It also takes the embedding dropout such that the model is trained both with image embedding or not.

4.2.3 v-prediction

get_v
def get_v(self, x, noise, t):
    return (
            extract_into_tensor(self.sqrt_alphas_cumprod, t, x.shape) * noise -
            extract_into_tensor(self.sqrt_one_minus_alphas_cumprod, t, x.shape) * x
    )

if self.parameterization == "x0":
    target = x_start
elif self.parameterization == "eps":
    target = noise
elif self.parameterization == "v":
    target = self.get_v(x_start, noise, t)

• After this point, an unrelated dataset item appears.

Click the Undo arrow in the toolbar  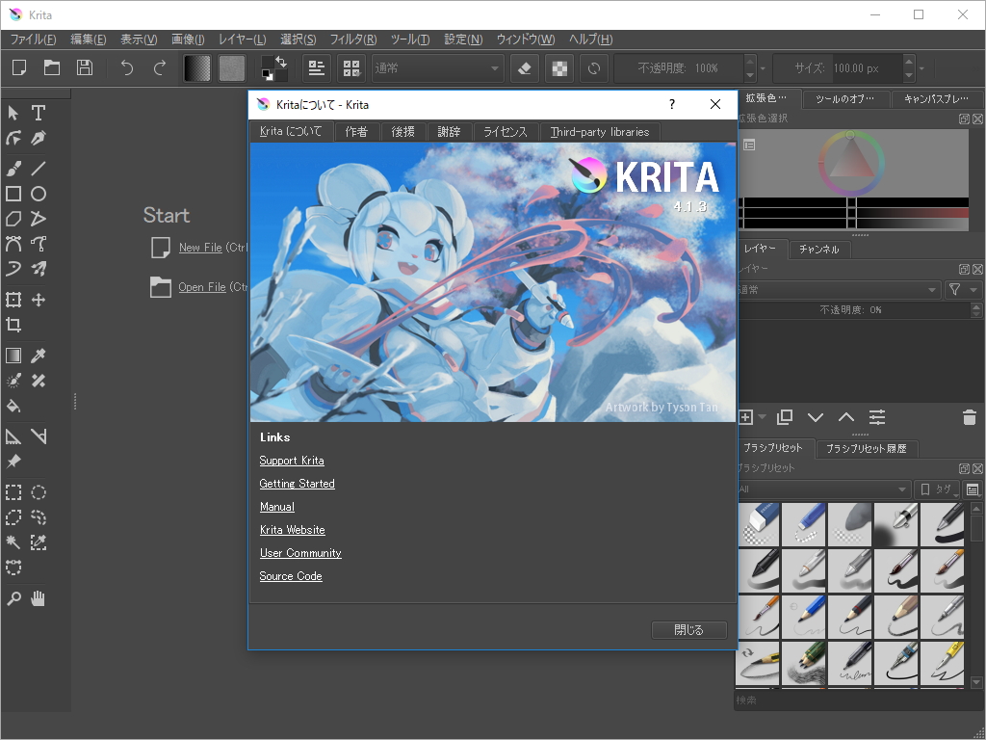pos(125,67)
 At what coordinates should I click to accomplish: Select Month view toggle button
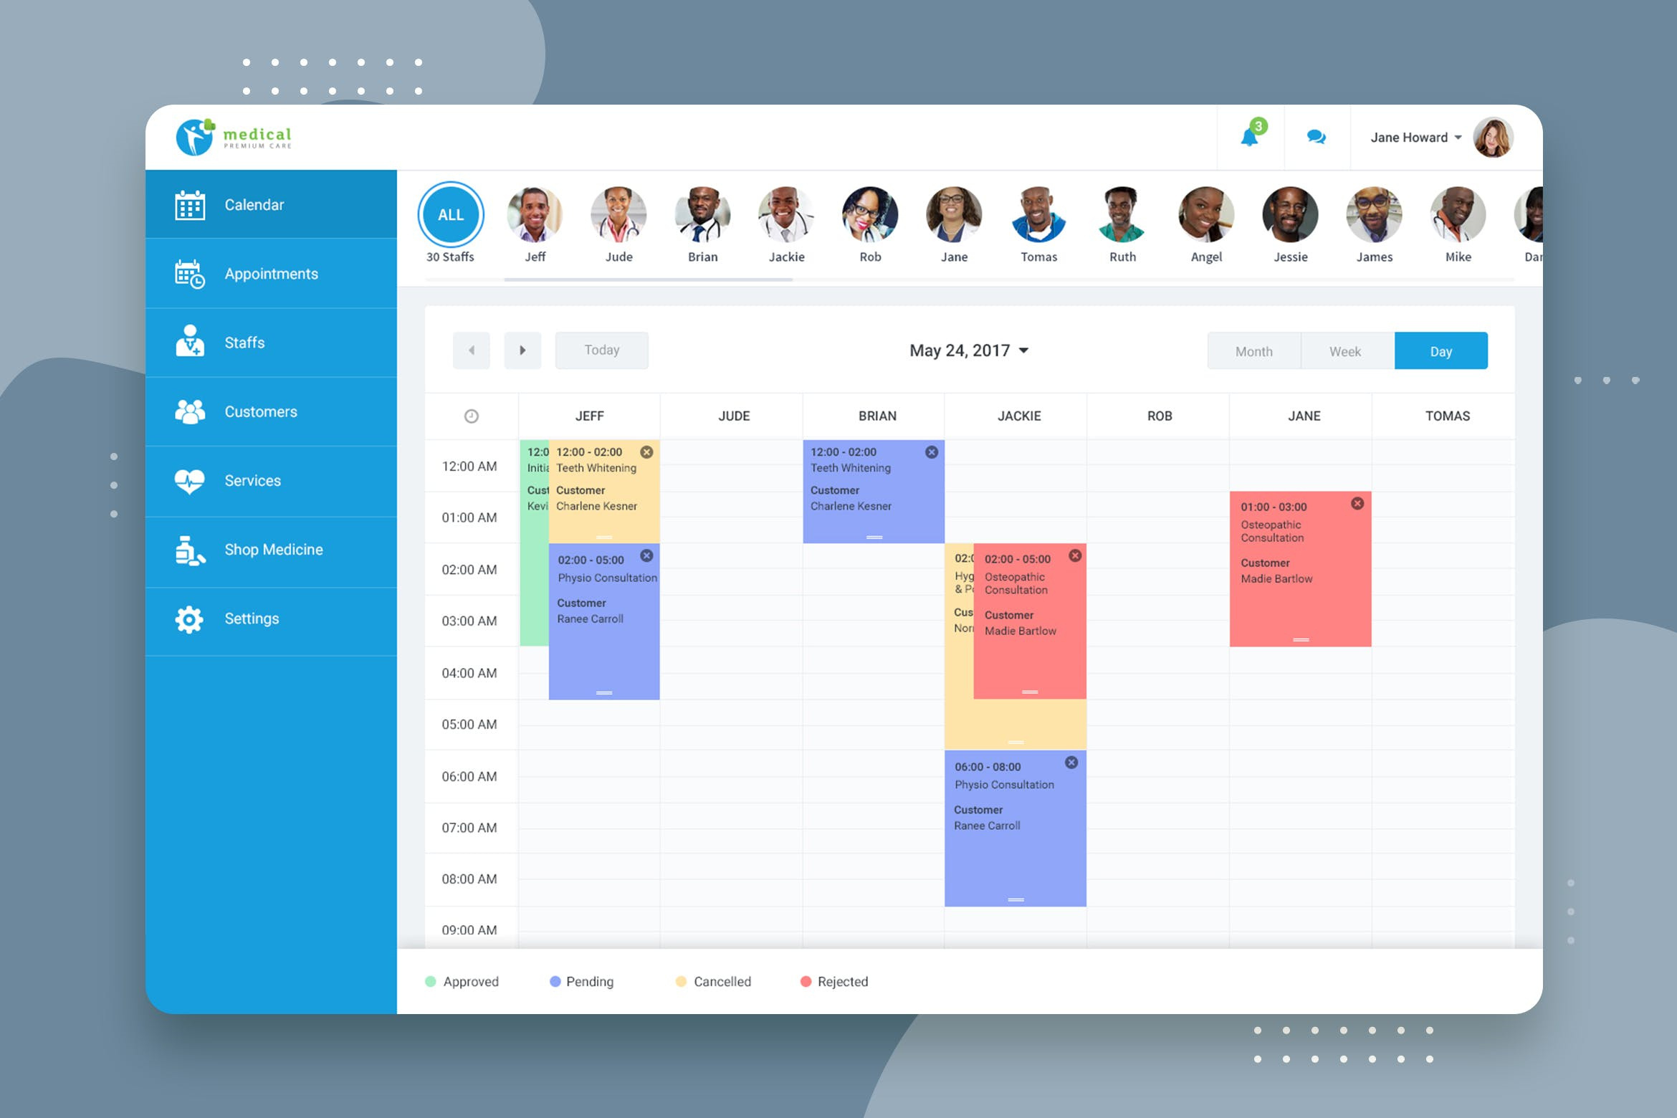pyautogui.click(x=1253, y=350)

In many diffusion models, the forward process is defined as:

\[ x_t = \sqrt{\bar{\alpha}_t}\, x_0 + \sqrt{1 - \bar{\alpha}_t}\, \varepsilon, \quad \varepsilon \sim \mathcal{N}(0, I) \]

For v-prediction, we reparameterize the process by defining a new variable \(v\) as:

\[ v = \sqrt{\bar{\alpha}_t}\, \varepsilon - \sqrt{1 - \bar{\alpha}_t}\, x_0 \]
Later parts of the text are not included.